Para leluhur selalu berpesan dan berharap untuk selalu memiliki harga diri yang diwujudkan dengan perilaku yang tidak menyakiti dan mempermalukan orang lain, tetapi sebaliknya memperjelas jati dirinya bahwa sangat memelihara dan menghormati harga diri bangsa.
Ungkapan Mon kerras pakerrès memiliki makna jika seseorang memiliki sifat keras hendaknya memiliki senjata berupa keris. Akan tetapi jika seseorang yang keras tersebut tidak memiliki senjata berupa keris, maka akan ditertawai banyak orang. Berdasarkan sifat keris tersebut, orang Madura harus berpikir jika menghunus kerisnya. Ia harus menghunus senjata dalam waktu yang tepat dan jangan gegabah. Inilah sebenarnya pesan yang tersembunyi dibalik ungkapan tersebut.
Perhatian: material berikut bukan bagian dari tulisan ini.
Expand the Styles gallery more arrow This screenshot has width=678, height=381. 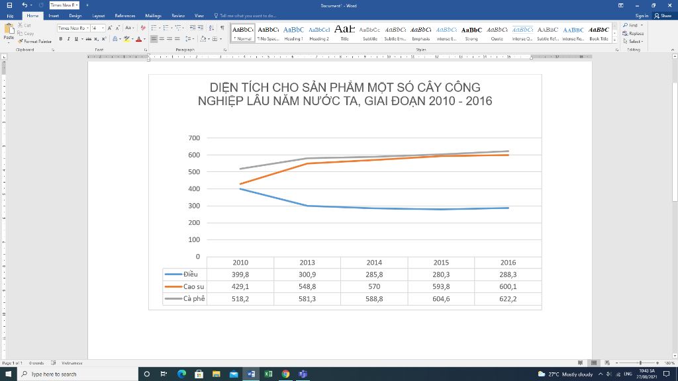point(615,39)
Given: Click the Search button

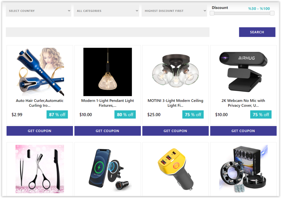Looking at the screenshot, I should click(x=257, y=32).
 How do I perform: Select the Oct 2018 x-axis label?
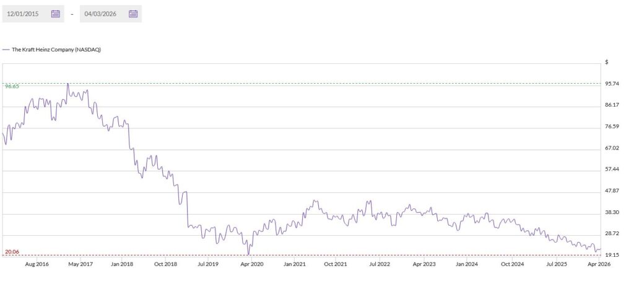[166, 264]
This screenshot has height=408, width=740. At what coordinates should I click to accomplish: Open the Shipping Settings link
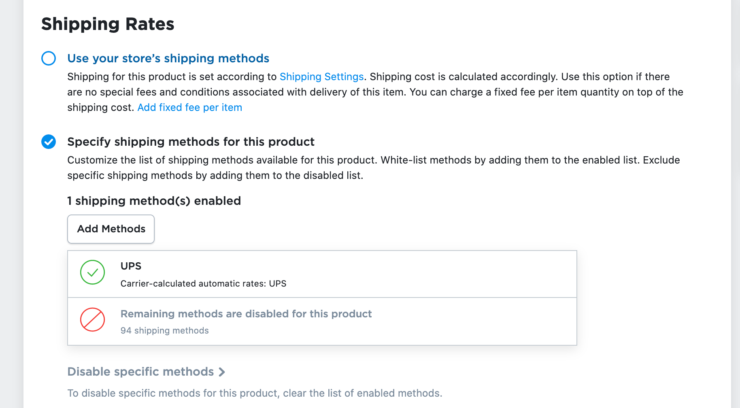pyautogui.click(x=321, y=77)
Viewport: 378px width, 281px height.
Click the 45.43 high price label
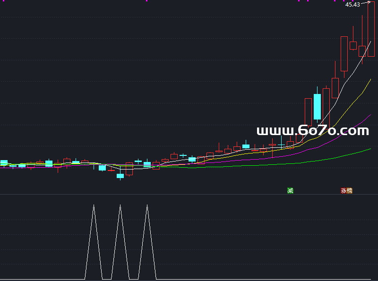[x=352, y=5]
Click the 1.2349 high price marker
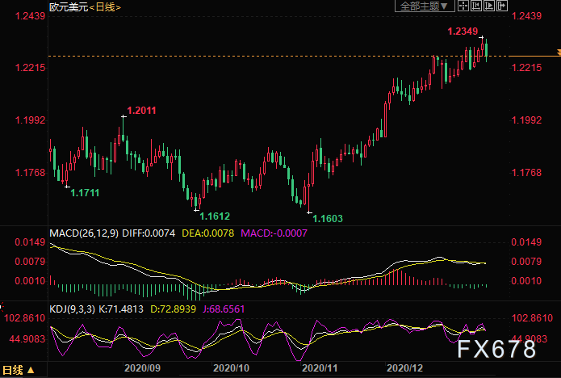Screen dimensions: 561x378 pyautogui.click(x=463, y=32)
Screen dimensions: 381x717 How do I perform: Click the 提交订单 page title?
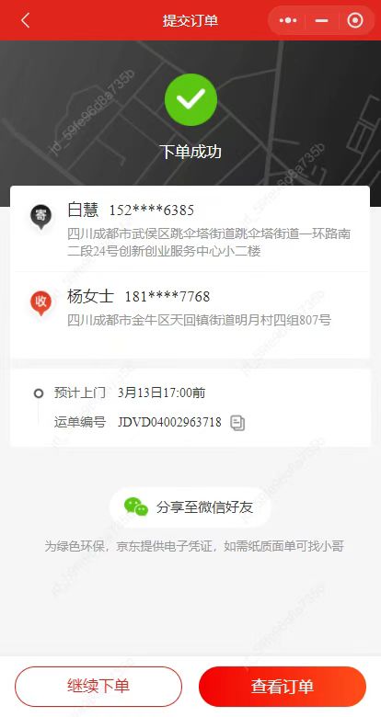191,20
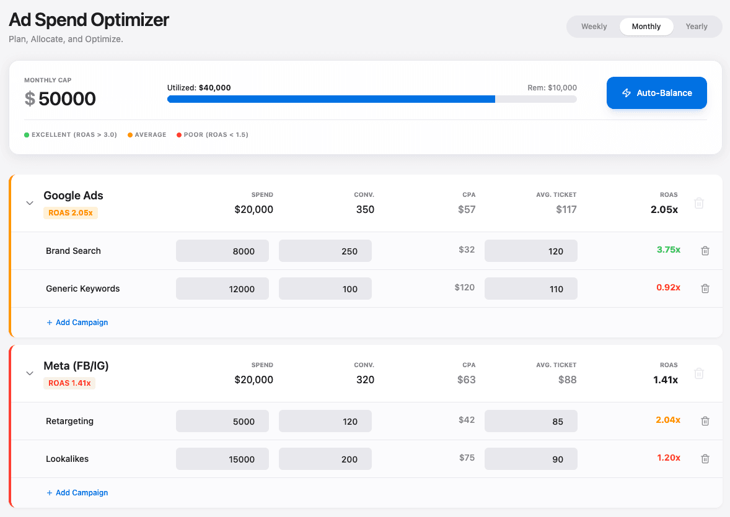Collapse the Google Ads channel group

[29, 202]
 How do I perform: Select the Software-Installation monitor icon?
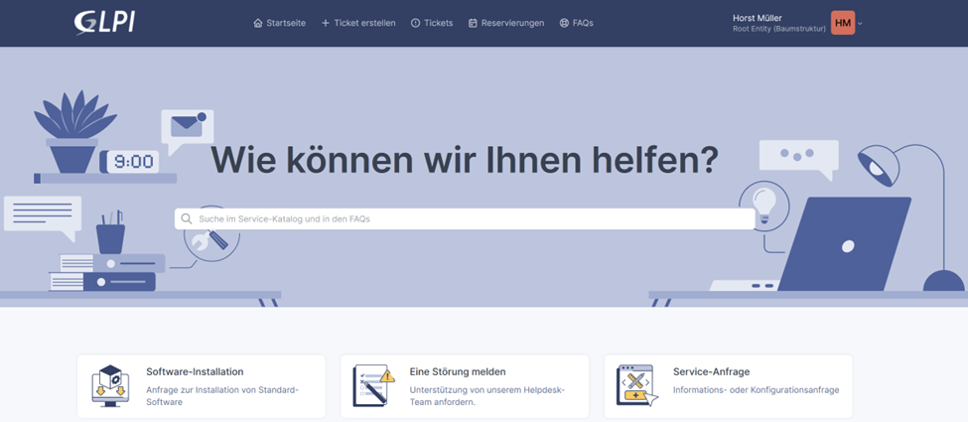pyautogui.click(x=110, y=385)
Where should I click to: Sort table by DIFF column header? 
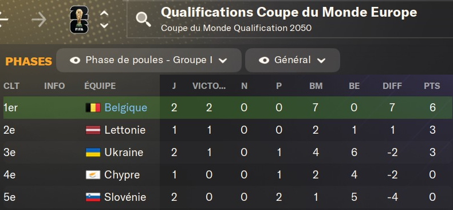[x=392, y=86]
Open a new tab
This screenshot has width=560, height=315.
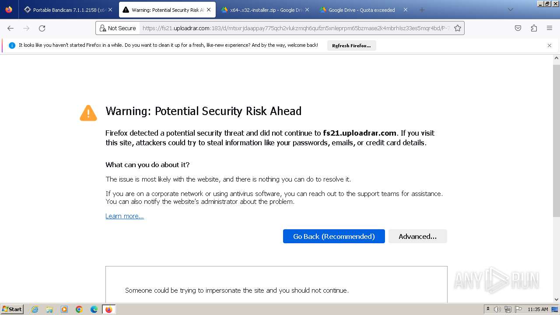pyautogui.click(x=422, y=10)
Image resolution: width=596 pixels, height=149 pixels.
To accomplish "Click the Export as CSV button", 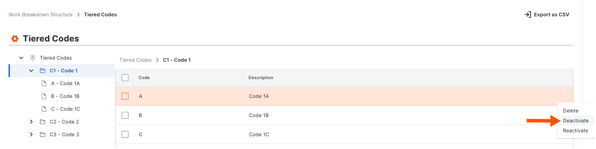I will 547,15.
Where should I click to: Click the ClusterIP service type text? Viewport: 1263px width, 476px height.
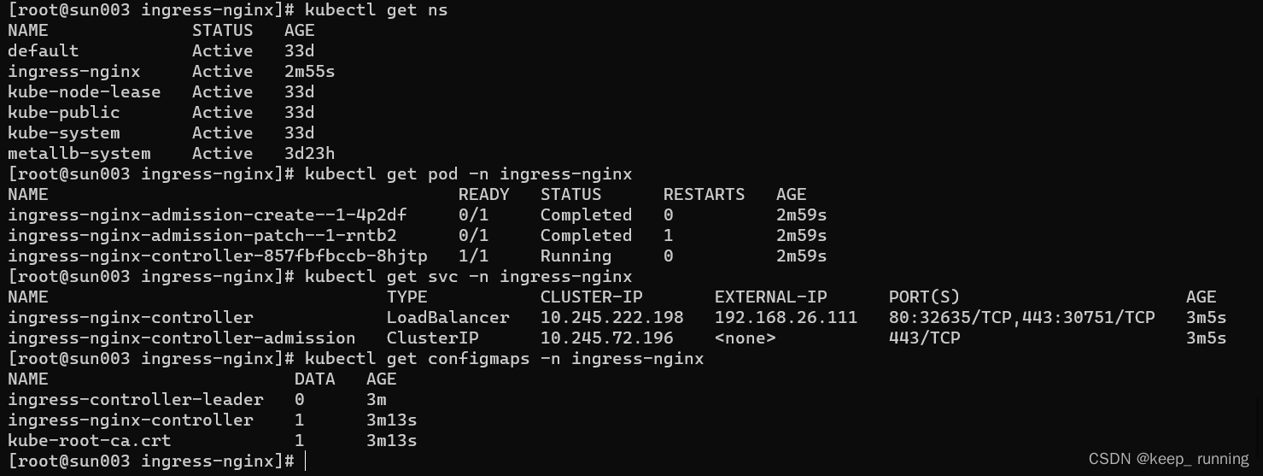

Ungkapan ini merupakan bagian dari harga diri yang harus dijaga dan dihormati.
Ungkapan Mon soghi pashoghâ’ memiliki arti bahwa jika seseorang kaya hendaklah bersikap sewajarnya sehingga orang lain tidak menganggap dirinya sombong. Bahkan, seseorang yang kaya tersebut harus bersikap jujur dan jangan menutup-nutupi kekayaannya dengan tujuan agar orang lain tidak mudah mendekati dan minta bantuannya. Dalam pandangan leluhur Madura, orang kaya memiliki kewajiban untuk membantu si miskin. Ikut menjaga lingkungan sekitar dan berbagai bencana, seperti terjangkitnya penyakit dalam makna orang kaya juga harus ikut serta menyehatkan dan memakmurkan lingkungan sekitar nya.
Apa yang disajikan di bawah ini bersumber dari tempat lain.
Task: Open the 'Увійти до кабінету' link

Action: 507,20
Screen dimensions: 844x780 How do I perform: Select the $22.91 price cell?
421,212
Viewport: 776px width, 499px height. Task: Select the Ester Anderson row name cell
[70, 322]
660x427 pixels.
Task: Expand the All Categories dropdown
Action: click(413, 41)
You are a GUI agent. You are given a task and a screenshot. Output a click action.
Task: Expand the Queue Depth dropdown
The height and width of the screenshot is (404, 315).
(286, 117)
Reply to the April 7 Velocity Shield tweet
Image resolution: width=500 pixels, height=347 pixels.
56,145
Orang kaya yang “soghâ”” akan terpandang gagah dan dihormati sesamanya dan sebaik-baik orang gagah bagaikan tegak berdiri saat salat. Dalam posisi seperti itu, wajah menatap ke bawah ke tempat sujud. Demikian pula si kaya harus melihat si miskin, seperti atasan melihat keadaan bawahannya. Dengan demikian, si keras harus menimbang terlebih dahulu, baik dan buruknya tindakan yang akan dilakukan. Hal ini menyangkut harga diri manusia Madura.
Berdasarkan ketiga ungkapan tersebut, memiliki makna bahwa orang Madura dalam melakukan sesuatu harus dengan kesungguhan hati dan tidak boleh: ta’ ghung nangghung (tidak kepalang tanggung) atau ta’ nyèccèng (tidak setengah-setengah). Ada pula ungkapan Madura: abâk-abâk bâcca mandi sakalè raop (membasahi) separuh badan juga basah karena itu lebih baik sekalian mandi.